A colorimetric and fluorometric dual-mode carbon dots probe derived from phenanthroline precursor for the selective detection of Fe2+ and Fe3.

Abstract

Iron's metabolism is heavily involved in the regulation of redox balance for cell functions, however, the simultaneous monitoring of Fe2+/3+ concentration is still a great challenge due to their transitional nature in biological systems.
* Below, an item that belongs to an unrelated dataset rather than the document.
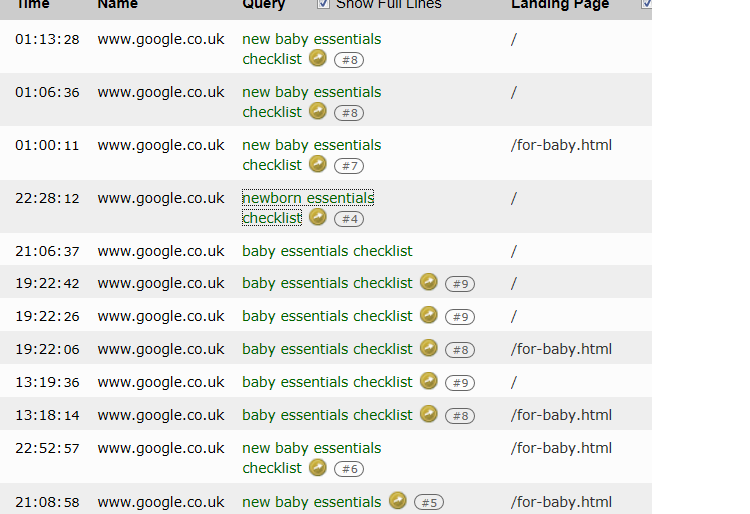Open the gold arrow icon next to newborn essentials checklist
Viewport: 750px width, 514px height.
click(x=318, y=218)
A novel type of carbon dots (CDs) was synthesized by solvothermal treatment with 5-amino-1,10-phenanthroline (Aphen) and salicylic acid as precursors, and the resulting targeted CDs (T-CDs) were used to simultaneously detect Fe2+ and Fe3+. Comprehensive experimental characterizations revealed that the strong binding affinity of Aphen moiety to Fe2+ leads to the formation of rigid T-CDs aggregates, which causes a substantial enhancement of fluorescence intensity, whereas Fe3+ could cause the fluorescence quenching of T-CDs due to the oxidation-reduction induced electron transfer. These different fluorescence responses allow T-CDs to sensitively differentiate Fe2+ from Fe3+, and give the limit of detection (LOD) of 1.78 and 2.78μM for Fe2+ and Fe3+, respectively. Furthermore, the Aphen dominated structure endows the T-CDs with a colorimetric response to Fe2+ with a LOD of 0.13μM, which is very different from Fe3+. Thus, the dynamic changes of Fe2+ and Fe3+ in solution can be accurately monitored by T-CDs within the total iron concentration of 50μM, which is probably the most sensitive dual-mode probe reported so far. In addition, this probe is successfully applied to detect the Fe2+/3+ concentration in cells, demonstrating a huge application potential in the sensing of the dynamic equilibrium of these important transition metals during the cell metabolism or stimulated process. The dynamic changes of Fe2+ and Fe3+ in solution can be accurately monitored by carbon dots based on the colorimetric and fluorometric dual-mode.